Di SMP inilah aku bertemu dengan Ila, dia teman sebangku yang menyenangkan. Dia lucu dan ramah. Karenanya aku mudah beradaptasi. Tapi para gadis disini nampaknya tak suka dengan gadis udik dari luar Jawa seperti aku. Apalagi aku berbicara dengan aksen yang mereka anggap aneh dan terlalu cepat untuk telinga mereka sehingga aku tak terlalu senang berteman dengan gadis disini, kecuali Ila tentunya. Aku lebih nyaman berteman dengan laki-laki yang tak mudah tersinggung dan mempunyai selera humor.
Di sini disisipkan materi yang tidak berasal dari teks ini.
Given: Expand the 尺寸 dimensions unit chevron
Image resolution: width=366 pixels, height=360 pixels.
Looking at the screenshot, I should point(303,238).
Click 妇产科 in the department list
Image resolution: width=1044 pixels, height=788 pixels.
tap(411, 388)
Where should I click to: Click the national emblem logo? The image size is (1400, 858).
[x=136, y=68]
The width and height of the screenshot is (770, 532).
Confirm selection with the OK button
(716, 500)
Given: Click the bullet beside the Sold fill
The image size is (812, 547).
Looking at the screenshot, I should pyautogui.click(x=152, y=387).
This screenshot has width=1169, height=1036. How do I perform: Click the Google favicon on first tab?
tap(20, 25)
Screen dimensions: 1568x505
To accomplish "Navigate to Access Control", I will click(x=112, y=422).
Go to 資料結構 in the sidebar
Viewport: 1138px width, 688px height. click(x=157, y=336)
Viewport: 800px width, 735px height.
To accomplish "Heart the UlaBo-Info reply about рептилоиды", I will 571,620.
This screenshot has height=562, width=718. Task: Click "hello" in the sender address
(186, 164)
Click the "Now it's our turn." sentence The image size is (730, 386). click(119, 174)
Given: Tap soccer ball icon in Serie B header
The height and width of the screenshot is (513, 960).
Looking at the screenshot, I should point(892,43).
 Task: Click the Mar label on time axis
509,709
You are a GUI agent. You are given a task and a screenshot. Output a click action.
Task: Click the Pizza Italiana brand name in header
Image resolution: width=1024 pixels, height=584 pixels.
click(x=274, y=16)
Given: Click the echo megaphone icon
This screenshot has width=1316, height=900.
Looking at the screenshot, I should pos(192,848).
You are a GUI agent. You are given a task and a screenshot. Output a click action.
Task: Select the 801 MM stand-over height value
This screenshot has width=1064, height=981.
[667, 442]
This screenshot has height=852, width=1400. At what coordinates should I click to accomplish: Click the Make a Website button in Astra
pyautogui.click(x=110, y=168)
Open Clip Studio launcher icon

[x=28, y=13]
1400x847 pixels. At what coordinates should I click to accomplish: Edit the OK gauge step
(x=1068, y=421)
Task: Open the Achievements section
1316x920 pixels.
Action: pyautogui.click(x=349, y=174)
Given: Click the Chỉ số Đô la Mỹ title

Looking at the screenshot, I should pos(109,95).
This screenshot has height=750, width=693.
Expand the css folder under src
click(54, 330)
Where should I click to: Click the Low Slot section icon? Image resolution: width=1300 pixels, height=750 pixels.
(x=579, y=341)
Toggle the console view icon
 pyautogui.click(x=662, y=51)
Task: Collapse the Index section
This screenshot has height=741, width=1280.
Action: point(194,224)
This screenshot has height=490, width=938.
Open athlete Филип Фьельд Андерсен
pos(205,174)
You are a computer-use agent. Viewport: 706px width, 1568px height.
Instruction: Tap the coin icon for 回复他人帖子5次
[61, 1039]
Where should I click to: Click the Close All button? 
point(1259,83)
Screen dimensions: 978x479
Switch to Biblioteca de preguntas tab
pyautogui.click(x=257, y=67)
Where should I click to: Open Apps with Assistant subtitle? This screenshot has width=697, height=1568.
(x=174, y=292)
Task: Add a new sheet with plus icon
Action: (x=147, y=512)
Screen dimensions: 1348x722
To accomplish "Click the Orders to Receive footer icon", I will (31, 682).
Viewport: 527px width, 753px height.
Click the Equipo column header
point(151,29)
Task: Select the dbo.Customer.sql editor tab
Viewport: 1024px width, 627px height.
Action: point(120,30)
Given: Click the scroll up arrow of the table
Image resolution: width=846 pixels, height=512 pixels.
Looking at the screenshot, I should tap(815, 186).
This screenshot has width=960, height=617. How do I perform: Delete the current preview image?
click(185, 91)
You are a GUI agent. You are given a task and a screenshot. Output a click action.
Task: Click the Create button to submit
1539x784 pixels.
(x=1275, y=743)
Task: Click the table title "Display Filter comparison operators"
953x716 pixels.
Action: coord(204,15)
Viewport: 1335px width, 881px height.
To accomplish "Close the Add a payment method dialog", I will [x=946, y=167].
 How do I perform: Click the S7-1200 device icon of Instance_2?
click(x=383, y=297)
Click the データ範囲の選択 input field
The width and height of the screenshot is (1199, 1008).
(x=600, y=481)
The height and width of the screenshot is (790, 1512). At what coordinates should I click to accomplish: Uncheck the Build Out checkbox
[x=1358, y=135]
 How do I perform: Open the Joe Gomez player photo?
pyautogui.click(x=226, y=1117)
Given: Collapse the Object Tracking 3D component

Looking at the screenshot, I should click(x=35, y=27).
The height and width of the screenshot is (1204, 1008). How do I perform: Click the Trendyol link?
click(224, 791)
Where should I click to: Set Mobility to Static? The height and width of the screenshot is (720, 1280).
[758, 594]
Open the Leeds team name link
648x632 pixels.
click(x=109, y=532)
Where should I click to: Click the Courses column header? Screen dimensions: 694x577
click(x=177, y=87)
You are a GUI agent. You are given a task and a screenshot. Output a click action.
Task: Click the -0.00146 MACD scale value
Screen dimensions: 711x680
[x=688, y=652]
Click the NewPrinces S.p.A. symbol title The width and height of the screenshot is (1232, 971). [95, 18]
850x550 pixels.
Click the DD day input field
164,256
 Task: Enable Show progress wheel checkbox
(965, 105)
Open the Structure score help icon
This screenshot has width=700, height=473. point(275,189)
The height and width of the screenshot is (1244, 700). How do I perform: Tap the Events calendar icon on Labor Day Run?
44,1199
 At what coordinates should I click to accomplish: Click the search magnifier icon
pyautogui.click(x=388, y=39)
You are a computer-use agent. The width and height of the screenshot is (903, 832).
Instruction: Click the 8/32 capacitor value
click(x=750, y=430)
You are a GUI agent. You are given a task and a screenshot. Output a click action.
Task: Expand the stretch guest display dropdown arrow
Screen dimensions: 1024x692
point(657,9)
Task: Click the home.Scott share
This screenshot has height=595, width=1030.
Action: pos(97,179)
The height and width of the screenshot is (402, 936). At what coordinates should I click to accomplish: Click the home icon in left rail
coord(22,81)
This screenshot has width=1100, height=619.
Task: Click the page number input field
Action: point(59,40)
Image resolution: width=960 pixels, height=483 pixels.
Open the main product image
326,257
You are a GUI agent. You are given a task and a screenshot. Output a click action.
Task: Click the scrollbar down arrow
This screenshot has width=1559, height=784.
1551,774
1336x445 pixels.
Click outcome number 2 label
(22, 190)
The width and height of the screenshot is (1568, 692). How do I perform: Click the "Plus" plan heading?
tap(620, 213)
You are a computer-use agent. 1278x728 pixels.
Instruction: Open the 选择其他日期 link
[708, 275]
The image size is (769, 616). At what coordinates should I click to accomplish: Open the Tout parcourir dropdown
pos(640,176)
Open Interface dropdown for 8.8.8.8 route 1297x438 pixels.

Suatu hari Ila bercerita bahwa temannya Yogi sering menanyakan aku padanya. Ila bilang Yogi adalah anak pendiam. Ila sendiri sudah mengenal Yogi sejak TK, ditambah lagi rumah mereka sangat dekat, orang tua mereka pun berteman baik. Yogi rajin mengumandangkan adzan di mushola dekat rumahnya. Dia juga rajin mengaji. Dia mendapat beasiswa dari guru matematika kami di SMP ini karena dia sangat pintar dalam mata pelajaran itu. Takjub aku mendengar semua kelebihan Yogi. Aku sama sekali tak keberatan saat Ila menjodoh-jodohkanku dengannya. Dan Yogi memang mendekatiku. Sebenarnya hanya tebakanku saja, karena kata Ila dia jarang tersenyum tapi saat aku kepergok sedang menatapnya, dia justru tersenyum padaku. Dia juga sering nongkrong di depan kelasku. Apakah itu sengaja? Hingga sampai pada suatu siang sepulang sekolah, dia memanggilku dan meminta aku menelponnya. Hei? Mengapa dia menyuruhku menelponnya? Padahal dalam hal ini dia yang sedang melakukan pendekatan? Mengapa aku yang telpon? Tapi sudahlah, aku pun senang bisa ngobrol banyak dengannya nanti sore di telpon.